Currant Jelly Water

Stir a teaspoonful of currant jelly in a glass of water and add sugar to taste. When the sugar and jelly are dissolved, serve. Any fruit jelly may be used in the same way.

Lime Water

Put into a glass bottle one cubic inch of un-slacked lime, and pour over it two quarts of boiling water. Stir well and let stand overnight. The next morning pour off very carefully the clear water, and bottle. Keep in a cool place. It should be served in milk or cream; one table-spoonful of lime water to a pint of milk.

Malt Tea

Cover one pint of ground malt with three pints of scalded water, not boiling. Steep for two hours and then strain. Add sugar or lemon juice to season. This is excellent for inflammatory fevers.

Slippery Elm Tea

Cover one teaspoonful of slippery elm bark with one cupful of boiling water. Let stand until cold; then strain and add lemon juice and sugar to taste. This is very healing for irritation of the throat.

Egg Tea

Beat the white and yolk of one egg separately. While beating the yolk add one level teaspoonful of sugar. When well beaten, mix, and add a cupful of boiling water. Season with nutmeg.

Flaxseed Tea

Cover an ounce of flaxseed and a bit of liquorice root with a pint of boiling water. Let it stand on the back of the stove for four or five hours. Do not boil. Strain through a jelly bag. This should be made fresh every day and is very soothing to the throat.

Cranberry Cordial

Boil a large tablespoonful of cornmeal or oatmeal with a small piece of lemon peel in two quarts of water. Mash a cupful of cranberries and mix with a cupful of water. Add to the oatmeal with enough sugar to sweeten and boil gently for fifteen minutes. Strain and serve cold.

Almond Cream

Peel and pound to a paste three dozen sweet almonds. Boil in two quarts of milk until soft, and then add one half pound of sugar and a teaspoonful of vanilla. When cool strain through a fine sieve. Put on ice until thoroughly chilled.

Fever Drink No. 1

Wash and dry one sprig of sage, two sprigs of balm, and a little sorrel. Put in a stone jug with one small lemon, peeled and sliced thin, with a small piece of the peel. Cover with three pints of boiling water. Add sugar to taste, and keep covered until cold. Strain.

Fever Drink No. 2

Squeeze the juice of two lemons into one quart of cold water and add one teaspoonful of cream of tartar. Stir well and use at once.

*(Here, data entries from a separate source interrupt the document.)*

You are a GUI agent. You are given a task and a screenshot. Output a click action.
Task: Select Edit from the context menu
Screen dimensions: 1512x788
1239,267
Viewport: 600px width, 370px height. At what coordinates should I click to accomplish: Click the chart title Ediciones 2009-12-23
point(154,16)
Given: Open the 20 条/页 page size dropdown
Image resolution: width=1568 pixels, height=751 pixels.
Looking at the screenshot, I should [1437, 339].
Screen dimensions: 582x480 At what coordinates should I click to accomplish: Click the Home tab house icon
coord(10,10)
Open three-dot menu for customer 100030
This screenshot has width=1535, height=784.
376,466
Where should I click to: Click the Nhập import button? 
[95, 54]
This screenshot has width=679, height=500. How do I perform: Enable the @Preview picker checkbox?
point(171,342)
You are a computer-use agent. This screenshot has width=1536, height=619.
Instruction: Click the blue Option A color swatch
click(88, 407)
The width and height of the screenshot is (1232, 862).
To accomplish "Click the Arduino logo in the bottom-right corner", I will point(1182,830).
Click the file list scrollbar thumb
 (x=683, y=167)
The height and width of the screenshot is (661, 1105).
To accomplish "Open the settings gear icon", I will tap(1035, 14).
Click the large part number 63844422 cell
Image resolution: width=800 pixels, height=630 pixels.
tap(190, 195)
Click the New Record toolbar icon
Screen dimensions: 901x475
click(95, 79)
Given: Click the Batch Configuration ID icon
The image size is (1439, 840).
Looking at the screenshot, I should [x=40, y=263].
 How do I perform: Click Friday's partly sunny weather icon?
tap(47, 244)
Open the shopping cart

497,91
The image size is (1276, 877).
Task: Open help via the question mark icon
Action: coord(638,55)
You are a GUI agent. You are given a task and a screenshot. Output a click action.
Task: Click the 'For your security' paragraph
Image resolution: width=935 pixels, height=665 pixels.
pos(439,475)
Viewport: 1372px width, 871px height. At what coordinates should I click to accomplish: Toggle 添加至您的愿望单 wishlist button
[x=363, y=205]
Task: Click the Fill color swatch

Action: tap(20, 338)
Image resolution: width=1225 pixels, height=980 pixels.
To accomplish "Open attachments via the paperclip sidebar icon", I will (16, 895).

Castor Oil And Sarsaparilla

Put a little soda water into the bottom of a glass, add two tablespoonfuls of sarsaparilla syrup, then two tablespoonfuls of castor oil. Nearly fill the glass with soda water using the syphon, and drink at once. Orange juice may be used in place of the sarsaparilla.

Clam Broth

Scrub two dozen perfectly fresh clams, and add one half cup of boiling water, and steam until the 12 clams open. Strain off the juice very carefully and serve plain or with cream, or whipped cream. Season with salt.

Clam Phosphate

Put three tablespoonfuls of clam bouillon into a glass with a little cracked ice. Fill up with cold soda water, add a dash of phosphate, and a little salt. Decorate with a slice of lemon.

Clam Juice And Lemon

To four tablespoonfuls of clam juice add two dashes of lemon juice and a little celery salt. Fill up the glass with hot water.

Clam Juice And Ginger

Mix well two tablespoonfuls each of ginger syrup, cream, and clam juice. Add hot water and season with celery salt and salt.

Clam Juice And Tomato Catsup

Mix two tablespoonfuls of clam juice with one half tablespoonful of tomato catsup and a little cream. Add a small piece of butter and fill up the glass with hot water. A grating of nutmeg may be added.

Seaside Shake

Put into a glass three tablespoonfuls of clam juice and four tablespoonfuls of milk or cream. Fill up the glass with soda water. Stir well and season with salt and a little white pepper.

Oyster Broth

Chop the oysters and cook in the oyster liquor for a few minutes. Then add scalded milk and bring to the boiling point. Strain, and season with salt or celery salt if desired.

Quick Mutton Broth

Pour one pint of cold water over one pound of lean mutton, chopped very fine. Let stand until the water turns very red. Then simmer for ten minutes. Strain and season with salt. Serve hot with toasted crackers.

Orange And Egg

Add the beaten white of an egg to the juice of an orange. This makes a delicious drink for an invalid.